> **Sayfa alıntısı**:
____________

Kanser taramalarında sorunlar giderilemiyor

Türk Tabipleri Birliği (TTB) Merkez Konseyi ve TTB Aile Hekimliği Kolu kanser hastalığının erken tespit ve tedavi edilebilmesi amacıyla 2012 yılında uygulanmasına başlanan kanser tarama programlarındaki eksikliklerin giderilmesini istedi.

TTB’den yapılan açıklamada, kanser taramalarının başarılı olabilmesi için taramaların toplum tabanlı yapılması, herkes için eşit ve ulaşılabilir olması, taramalar için toplumun hazırlanması gerektiği vurgulandı. Taramaların asli unsuru olan birinci basamak sağlık merkezlerinin altyapı, işgücü ve özlük hakları açısından eksikliklerin giderilmesi gerektiğine yer verilen açıklamada, taramalar ve tedavi süreçlerinin eşgüdümlü şekilde yürütülmesinin önemine dikkat çekildi.

Açıklama şöyle:

KANSER TARAMALARINDA SORUNLAR GİDERİLEMİYOR

Bilindiği gibi, kanser hastalığı tüm dünyada ölüm nedenleri arasında ilk sıralarda yer almaktadır. Kanserden ölümlerin önlenmesinde hastalığın erken tespit ve tedavisinin önemi büyüktür. Ülkemizde 2012 yılından itibaren uygulamaya başlanan kanser tarama programları çerçevesinde meme, kalın bağırsak ve rahim ağzı kanserleri için taramalar yapılmaktadır. Serviks kanseri 30-65 yaş aralığında bulunan 14 milyon kadına her beş yılda bir, meme kanseri 40-69 yaş aralığında bulunan 12 milyon kadına her iki yılda bir, kolon kanseri için 50-70 yaş aralığında bulunan 13 milyon kişiye her iki yılda bir uygulanmalıdır. Bu rakamlara göre kanser taraması için yılda yaklaşık 15 milyon kişinin taranması gerekmektedir.

Bu taramalarda 2016 verilerine göre aile sağlığı merkezlerinde bulunan 24.428 birimde 22.207 aile hekimi ve 19.105 aile sağlığı çalışanı tüm iş yoğunluğuna rağmen özveri ile hizmet vermektedir. 

Ülkemizde yapılan kanser tarama programları değerlendirildiğinde; harcanan kaynak ve işgücünün uygun kullanılmadığı, veri kayıpları ve izlem sorunları olduğu görülmektedir.

____________

> **Sağlanan bilgiler**:
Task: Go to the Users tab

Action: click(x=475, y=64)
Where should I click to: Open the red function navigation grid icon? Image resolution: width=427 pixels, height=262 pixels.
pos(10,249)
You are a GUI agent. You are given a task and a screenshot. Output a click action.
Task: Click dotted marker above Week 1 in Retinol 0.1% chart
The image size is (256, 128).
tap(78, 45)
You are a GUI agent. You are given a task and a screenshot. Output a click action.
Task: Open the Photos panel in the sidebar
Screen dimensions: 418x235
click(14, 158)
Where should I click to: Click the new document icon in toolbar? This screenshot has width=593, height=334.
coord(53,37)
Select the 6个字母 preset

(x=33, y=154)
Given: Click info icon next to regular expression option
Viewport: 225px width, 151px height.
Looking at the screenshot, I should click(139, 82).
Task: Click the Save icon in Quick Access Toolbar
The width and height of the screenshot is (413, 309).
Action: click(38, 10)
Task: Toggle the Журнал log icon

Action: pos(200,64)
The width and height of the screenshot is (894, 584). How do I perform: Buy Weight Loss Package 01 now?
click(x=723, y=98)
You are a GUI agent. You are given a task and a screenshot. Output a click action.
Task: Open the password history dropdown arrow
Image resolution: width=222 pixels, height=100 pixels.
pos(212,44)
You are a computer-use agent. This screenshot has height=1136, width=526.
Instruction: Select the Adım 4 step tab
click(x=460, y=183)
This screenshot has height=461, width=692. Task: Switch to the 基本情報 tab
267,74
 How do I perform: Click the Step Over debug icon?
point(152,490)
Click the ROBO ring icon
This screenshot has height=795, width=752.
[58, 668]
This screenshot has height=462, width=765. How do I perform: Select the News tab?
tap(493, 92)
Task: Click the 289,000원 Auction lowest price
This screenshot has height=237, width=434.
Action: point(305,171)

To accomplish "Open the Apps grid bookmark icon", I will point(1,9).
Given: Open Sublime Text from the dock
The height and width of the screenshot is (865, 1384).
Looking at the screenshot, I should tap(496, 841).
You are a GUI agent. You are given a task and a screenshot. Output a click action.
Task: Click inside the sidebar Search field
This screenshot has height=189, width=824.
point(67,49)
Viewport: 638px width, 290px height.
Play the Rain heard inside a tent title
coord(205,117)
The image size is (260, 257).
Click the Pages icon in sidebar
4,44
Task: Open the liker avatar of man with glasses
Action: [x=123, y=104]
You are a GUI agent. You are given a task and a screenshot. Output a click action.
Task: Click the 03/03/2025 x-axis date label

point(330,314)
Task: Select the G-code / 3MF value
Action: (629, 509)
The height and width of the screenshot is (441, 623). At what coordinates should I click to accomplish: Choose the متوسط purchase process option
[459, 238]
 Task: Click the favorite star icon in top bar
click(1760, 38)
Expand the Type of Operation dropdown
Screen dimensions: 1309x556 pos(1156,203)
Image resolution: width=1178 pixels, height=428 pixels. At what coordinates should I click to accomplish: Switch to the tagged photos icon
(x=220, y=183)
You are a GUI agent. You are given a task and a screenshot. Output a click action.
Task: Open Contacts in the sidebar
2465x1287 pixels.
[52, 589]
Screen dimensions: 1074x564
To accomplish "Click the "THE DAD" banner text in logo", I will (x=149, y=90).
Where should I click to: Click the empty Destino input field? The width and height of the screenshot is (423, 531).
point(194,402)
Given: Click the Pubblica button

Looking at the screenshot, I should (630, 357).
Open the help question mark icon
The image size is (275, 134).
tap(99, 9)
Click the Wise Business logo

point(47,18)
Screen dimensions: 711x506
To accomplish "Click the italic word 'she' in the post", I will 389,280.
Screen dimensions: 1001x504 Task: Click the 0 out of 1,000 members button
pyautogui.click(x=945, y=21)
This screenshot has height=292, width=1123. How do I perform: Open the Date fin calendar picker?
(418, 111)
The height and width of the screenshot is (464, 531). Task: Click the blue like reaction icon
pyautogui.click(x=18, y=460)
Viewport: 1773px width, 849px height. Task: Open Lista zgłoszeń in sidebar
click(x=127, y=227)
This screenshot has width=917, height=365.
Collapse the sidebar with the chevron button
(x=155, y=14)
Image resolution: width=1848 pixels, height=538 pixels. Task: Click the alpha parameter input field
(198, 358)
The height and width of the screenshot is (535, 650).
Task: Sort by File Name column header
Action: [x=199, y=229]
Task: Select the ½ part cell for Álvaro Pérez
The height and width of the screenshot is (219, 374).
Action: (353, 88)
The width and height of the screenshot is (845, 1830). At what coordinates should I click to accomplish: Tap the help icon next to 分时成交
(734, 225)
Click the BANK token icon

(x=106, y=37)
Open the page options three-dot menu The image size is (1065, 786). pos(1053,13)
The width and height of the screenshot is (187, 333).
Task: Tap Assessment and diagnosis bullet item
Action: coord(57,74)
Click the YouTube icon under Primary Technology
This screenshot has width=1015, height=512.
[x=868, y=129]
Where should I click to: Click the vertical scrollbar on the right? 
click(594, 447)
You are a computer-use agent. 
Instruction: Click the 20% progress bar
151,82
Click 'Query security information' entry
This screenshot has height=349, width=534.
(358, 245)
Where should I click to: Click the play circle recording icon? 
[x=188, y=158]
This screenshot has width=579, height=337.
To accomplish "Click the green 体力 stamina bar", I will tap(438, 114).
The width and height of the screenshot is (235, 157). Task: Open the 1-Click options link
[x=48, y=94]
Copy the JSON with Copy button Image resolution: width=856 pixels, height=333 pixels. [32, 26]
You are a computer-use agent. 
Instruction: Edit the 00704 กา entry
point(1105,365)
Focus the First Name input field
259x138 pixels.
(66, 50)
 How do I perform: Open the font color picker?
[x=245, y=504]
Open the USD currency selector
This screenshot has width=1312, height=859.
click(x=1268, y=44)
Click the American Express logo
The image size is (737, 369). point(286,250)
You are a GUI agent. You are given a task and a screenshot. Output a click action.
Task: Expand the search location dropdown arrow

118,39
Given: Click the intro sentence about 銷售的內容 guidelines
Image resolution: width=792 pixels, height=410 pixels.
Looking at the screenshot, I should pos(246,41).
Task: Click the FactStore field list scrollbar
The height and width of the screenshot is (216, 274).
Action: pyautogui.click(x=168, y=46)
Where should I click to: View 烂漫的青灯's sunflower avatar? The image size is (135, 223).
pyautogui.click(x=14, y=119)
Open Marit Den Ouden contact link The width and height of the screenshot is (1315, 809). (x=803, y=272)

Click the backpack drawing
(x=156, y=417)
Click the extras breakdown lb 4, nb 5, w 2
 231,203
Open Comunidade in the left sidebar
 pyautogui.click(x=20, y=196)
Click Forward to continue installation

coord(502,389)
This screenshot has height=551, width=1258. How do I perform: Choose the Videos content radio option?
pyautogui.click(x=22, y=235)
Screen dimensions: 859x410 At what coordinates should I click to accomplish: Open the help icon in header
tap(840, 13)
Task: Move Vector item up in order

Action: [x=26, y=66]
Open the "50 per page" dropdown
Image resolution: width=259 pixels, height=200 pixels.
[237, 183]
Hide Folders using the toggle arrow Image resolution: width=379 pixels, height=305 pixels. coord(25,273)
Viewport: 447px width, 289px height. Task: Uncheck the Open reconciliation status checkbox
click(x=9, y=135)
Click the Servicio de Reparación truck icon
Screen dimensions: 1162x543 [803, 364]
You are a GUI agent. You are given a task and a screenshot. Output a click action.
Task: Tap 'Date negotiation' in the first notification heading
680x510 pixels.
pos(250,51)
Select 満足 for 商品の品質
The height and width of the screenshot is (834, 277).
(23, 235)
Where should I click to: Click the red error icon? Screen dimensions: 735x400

____________

> **Göreviniz**: Kanser taramaları metninde "Bu taramalarda 2016" sözleriyle başlayıp "sorunları olduğu görülmektedir." sözleriyle biten kısmı, "özveri" yerine "fedakârlık" koyarak yeniden yazın. Girdiler ayrı bir malzeme olarak verilmiştir.

> **Çözümünüz**:
Bu taramalarda 2016 verilerine göre aile sağlığı merkezlerinde bulunan 24.428 birimde 22.207 aile hekimi ve 19.105 aile sağlığı çalışanı tüm iş yoğunluğuna rağmen fedakârlık ile hizmet vermektedir. 

Ülkemizde yapılan kanser tarama programları değerlendirildiğinde; harcanan kaynak ve işgücünün uygun kullanılmadığı, veri kayıpları ve izlem sorunları olduğu görülmektedir.